◆ Problem to work on
Reproduce the entries shown below only from the line with "Task: Play the YouTube video preview" down to the line with "This screenshot has width=1203, height=672.", keeping both end lines and copying each one exactly.
Records supplied section start
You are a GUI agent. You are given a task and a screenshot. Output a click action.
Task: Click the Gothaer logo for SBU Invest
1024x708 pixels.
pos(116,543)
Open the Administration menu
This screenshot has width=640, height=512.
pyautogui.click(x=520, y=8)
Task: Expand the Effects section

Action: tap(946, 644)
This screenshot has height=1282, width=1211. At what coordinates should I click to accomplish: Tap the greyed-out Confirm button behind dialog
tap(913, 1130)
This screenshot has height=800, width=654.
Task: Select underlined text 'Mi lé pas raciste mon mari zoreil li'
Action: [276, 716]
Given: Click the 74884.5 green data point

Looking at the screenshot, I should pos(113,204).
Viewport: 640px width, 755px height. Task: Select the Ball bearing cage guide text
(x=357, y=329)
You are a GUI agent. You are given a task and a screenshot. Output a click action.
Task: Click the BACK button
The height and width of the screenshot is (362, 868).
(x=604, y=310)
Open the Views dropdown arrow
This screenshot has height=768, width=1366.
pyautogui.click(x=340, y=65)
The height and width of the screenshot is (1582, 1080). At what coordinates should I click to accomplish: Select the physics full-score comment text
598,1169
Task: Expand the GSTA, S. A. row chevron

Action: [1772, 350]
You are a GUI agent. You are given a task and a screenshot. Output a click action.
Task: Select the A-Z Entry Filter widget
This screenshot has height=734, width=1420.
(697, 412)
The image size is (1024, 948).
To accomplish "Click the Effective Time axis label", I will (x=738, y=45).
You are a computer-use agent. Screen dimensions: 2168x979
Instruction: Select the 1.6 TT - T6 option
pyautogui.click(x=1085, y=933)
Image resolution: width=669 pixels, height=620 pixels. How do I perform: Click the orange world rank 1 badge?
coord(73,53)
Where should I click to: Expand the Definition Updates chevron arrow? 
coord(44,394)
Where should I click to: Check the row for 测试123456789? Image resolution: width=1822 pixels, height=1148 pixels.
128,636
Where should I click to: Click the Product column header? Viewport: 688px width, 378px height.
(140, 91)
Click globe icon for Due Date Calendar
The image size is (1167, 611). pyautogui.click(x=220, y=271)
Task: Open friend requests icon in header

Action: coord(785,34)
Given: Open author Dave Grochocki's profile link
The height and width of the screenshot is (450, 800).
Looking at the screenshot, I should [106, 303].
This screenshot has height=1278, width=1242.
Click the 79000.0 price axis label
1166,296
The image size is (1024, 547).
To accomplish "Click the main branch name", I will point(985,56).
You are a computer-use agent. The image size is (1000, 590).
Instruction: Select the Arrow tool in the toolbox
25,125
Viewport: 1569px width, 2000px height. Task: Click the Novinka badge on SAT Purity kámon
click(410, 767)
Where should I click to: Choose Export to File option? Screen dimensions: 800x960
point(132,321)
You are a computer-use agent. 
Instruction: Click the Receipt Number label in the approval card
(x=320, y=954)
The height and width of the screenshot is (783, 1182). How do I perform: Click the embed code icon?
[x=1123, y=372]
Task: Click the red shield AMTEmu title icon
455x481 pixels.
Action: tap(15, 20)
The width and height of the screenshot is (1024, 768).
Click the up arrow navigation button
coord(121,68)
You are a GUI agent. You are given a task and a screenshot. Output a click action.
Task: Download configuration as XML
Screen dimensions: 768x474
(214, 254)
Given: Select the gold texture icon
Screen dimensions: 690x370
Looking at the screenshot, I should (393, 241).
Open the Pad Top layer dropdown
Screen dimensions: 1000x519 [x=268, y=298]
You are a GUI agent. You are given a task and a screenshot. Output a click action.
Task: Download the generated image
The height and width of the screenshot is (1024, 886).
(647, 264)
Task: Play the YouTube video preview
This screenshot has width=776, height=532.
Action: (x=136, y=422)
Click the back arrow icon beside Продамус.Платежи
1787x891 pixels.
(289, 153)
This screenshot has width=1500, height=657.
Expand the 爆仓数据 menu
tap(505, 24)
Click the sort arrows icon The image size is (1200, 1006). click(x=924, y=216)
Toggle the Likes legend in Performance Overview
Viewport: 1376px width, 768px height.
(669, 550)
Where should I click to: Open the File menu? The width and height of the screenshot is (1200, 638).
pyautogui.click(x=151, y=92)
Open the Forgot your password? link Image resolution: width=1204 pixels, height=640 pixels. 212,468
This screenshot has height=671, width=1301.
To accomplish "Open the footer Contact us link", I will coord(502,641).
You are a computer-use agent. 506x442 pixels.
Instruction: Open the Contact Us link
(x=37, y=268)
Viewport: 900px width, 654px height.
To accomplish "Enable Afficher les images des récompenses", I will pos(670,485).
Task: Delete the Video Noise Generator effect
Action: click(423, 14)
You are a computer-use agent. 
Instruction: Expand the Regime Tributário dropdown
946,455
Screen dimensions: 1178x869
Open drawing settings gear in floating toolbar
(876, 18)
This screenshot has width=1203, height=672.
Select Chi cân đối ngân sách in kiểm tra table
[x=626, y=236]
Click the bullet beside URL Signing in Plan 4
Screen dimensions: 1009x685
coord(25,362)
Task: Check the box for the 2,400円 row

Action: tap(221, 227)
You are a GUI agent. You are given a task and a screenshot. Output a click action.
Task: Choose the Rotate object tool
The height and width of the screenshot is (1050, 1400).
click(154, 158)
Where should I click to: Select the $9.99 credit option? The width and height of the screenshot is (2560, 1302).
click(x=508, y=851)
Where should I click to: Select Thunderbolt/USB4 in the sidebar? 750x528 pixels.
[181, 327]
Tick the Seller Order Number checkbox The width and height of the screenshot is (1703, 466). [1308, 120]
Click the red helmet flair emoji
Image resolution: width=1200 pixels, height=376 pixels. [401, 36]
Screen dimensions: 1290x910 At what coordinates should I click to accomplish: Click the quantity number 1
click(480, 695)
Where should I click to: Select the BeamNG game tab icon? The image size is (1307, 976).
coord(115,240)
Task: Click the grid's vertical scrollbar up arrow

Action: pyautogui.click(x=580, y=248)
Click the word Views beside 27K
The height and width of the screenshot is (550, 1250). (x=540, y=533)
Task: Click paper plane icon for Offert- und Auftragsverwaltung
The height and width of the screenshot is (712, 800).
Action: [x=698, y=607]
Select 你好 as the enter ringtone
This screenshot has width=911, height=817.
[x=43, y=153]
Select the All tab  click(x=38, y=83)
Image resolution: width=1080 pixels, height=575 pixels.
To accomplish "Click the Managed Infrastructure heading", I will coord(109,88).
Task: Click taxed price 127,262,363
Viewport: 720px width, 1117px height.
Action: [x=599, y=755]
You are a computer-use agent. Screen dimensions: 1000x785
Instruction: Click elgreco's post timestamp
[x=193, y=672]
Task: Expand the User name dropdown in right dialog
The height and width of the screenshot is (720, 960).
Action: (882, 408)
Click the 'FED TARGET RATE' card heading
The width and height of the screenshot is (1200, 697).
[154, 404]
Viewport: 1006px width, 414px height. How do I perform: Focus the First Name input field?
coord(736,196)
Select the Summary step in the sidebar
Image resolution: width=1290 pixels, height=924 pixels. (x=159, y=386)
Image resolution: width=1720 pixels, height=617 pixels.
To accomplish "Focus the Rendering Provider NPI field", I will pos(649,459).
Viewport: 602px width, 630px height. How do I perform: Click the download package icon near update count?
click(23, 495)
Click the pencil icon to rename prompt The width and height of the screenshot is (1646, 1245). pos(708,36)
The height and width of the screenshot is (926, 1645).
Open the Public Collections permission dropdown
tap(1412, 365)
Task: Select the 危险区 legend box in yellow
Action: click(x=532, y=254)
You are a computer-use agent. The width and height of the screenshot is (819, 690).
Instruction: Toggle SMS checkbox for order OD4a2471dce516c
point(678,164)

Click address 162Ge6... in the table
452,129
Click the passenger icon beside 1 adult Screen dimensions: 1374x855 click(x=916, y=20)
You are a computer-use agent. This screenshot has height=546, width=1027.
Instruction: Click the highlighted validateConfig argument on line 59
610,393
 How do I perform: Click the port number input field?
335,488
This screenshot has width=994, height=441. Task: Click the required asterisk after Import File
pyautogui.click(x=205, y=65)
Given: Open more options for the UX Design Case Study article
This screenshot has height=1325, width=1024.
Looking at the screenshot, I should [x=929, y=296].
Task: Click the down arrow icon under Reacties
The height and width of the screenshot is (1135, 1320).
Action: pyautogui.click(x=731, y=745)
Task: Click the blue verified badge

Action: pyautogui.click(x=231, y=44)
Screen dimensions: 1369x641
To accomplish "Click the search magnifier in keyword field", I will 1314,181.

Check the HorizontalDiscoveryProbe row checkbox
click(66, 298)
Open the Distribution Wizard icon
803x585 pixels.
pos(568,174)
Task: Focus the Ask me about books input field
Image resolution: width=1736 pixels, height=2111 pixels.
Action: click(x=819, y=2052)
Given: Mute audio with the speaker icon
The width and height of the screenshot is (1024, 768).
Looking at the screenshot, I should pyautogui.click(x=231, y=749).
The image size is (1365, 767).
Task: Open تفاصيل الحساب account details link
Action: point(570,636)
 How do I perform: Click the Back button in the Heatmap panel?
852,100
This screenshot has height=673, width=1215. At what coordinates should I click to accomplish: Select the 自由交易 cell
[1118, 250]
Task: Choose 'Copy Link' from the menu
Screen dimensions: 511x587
Records supplied section end
◆ The completed task
Task: Play the YouTube video preview
This screenshot has width=776, height=532.
Action: (x=136, y=422)
Click the back arrow icon beside Продамус.Платежи
1787x891 pixels.
(289, 153)
This screenshot has width=1500, height=657.
Expand the 爆仓数据 menu
tap(505, 24)
Click the sort arrows icon The image size is (1200, 1006). click(x=924, y=216)
Toggle the Likes legend in Performance Overview
Viewport: 1376px width, 768px height.
(669, 550)
Where should I click to: Open the File menu? The width and height of the screenshot is (1200, 638).
pyautogui.click(x=151, y=92)
Open the Forgot your password? link Image resolution: width=1204 pixels, height=640 pixels. 212,468
This screenshot has height=671, width=1301.
To accomplish "Open the footer Contact us link", I will coord(502,641).
You are a computer-use agent. 506x442 pixels.
Instruction: Open the Contact Us link
(x=37, y=268)
Viewport: 900px width, 654px height.
To accomplish "Enable Afficher les images des récompenses", I will pos(670,485).
Task: Delete the Video Noise Generator effect
Action: click(423, 14)
You are a computer-use agent. 
Instruction: Expand the Regime Tributário dropdown
946,455
Screen dimensions: 1178x869
Open drawing settings gear in floating toolbar
(876, 18)
This screenshot has width=1203, height=672.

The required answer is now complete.